I make the mistake of glancing at her. Her eyes are watery when she says, “You don’t find me attractive.”
I huff, upset that she’s placing this on the purely physical plane, but I do need to set the record straight. “That thing in your lower back wasn’t a gun, sweetheart.”
“You said it was just morning wood,” she hisses.
“I was lying.” Her sister’s voice alone would kill anyone’s boner. But Kiara’s body giving into my strokes, her nipples pebbling, her thighs tightening, her nails digging into my forearm, and most of all her head falling against me when she needed my support: That did me in.
“Then why won’t you sleep with me?!” Her hands spread out in disbelief, her tone is exasperated.
“Because I don’t want to just sleep with you.” There. I’ve said it. I want more with Kiara. And I’m done being her tool. It was stupid of me to initiate the fake dating. I know why I did it: to be closer to her.
All I got was a raging hard-on, some information I wish I never knew, and the confirmation that Kiara sees nothing more in me than a good friend with a functioning dick.
“Fine,” she snaps.
I stupidly hold my breath, thinking she’s going to agree to be my not-fake girlfriend.
I’m honestly ready to beg for Kiara. She’d be worth it.
We’d be good for each other.
She crosses her arms and looks out the passenger window. “We’ll stay friends.”
My stomach plummets and I clench my jaw. Pressing on the accelerator, I move us to the left lane to pass a line of trucks, then stay there for a while just for the heck of it. After three miles, the silence in the truck gets to me and I start looking for a radio station that’s not playing stupid breakup shit.
Turns out, heartache is favored by songwriters. I turn the radio off.

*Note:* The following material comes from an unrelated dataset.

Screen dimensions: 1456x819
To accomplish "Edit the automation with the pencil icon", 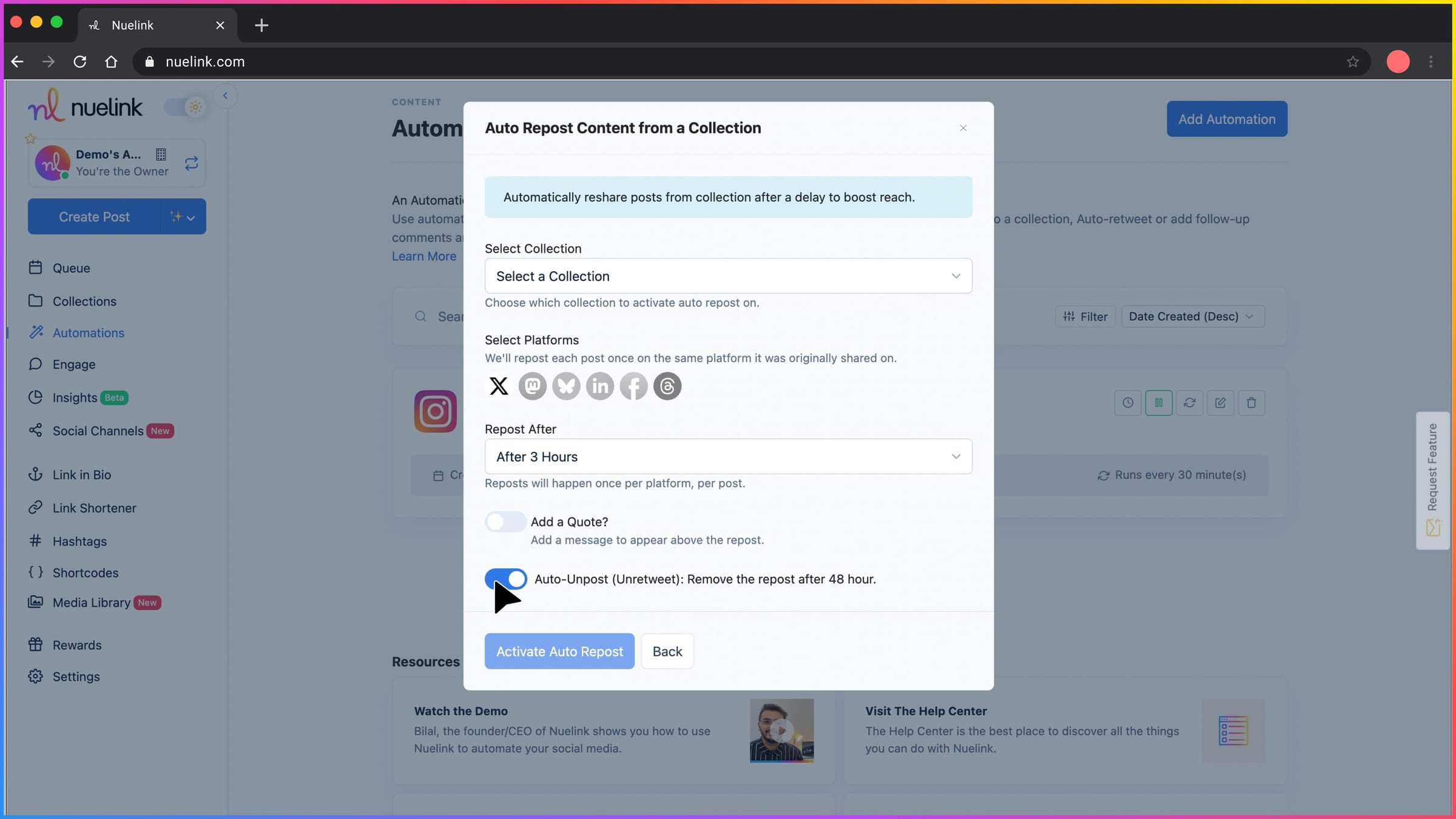I will [1221, 402].
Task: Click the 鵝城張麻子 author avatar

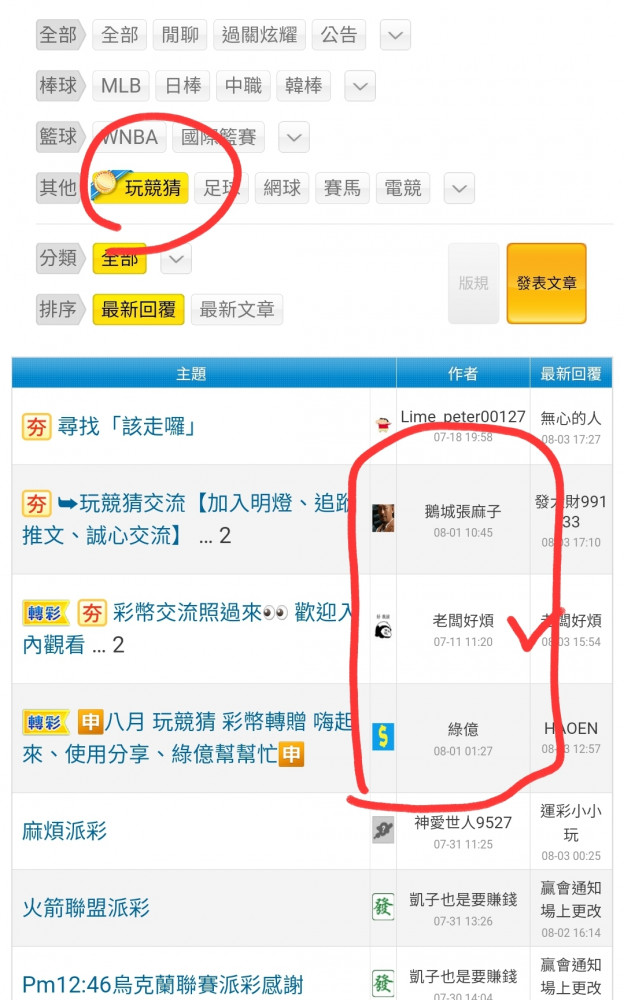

“When I was seventeen,” Kiara says, her gaze straight ahead, “I thought I was in love with David. I thought I was going to spend my life with him. I had planned on sleeping with him after prom. We had planned it.” She turns her face to the passenger window. Is she crying? Is she not over him?
Shit.
She turns back and looks at her hands. “After I found him cheating on me with Maya, I took the car I’d bought with my dad’s help for my sixteenth birthday. I drove, aimlessly at first. Found myself in Burlington, where my dad had an office. He’d said that morning he was going to work from there before catching a plane for a business trip. I’d never been, but knew the address. It was in a building close to the lake, right next to the ferry. I’d memorized that somehow. I don’t know how or when and I wish I never had.” She shakes her head as if to clear the rabbit hole of memories and continues with her story.
“I just needed to… I guess go cry to him. Not sure what I was thinking. Point is…” She takes a deep, shaky breath. “That’s the day I found out he had another family. I was walking up to the building, totally focused on my little sob story, when he came out the door. He was on his phone, didn’t see me. He had a big smile and was talking to someone he called son . And then he said, ‘Tell your mother I love her.’ And then, ‘I’ll see you in a couple of hours.’ For a minute I thought he had a clone or a doppelg?nger or something. A twin he’d never told us about. But he was wearing the same shirt he’d put on that morning. I remembered—it was a Father’s Day gift. I didn’t think. I just called out to him. And he turned around. And the look on his face…
“He tried to deny it. Said I was ‘ reading too much into things ’. Kept repeating that, like what I heard could mean something different.” Her mouth purses and she takes a shaky breath. “‘Reading too much into things’? Fuck that… Yeah, it all went downhill from there.”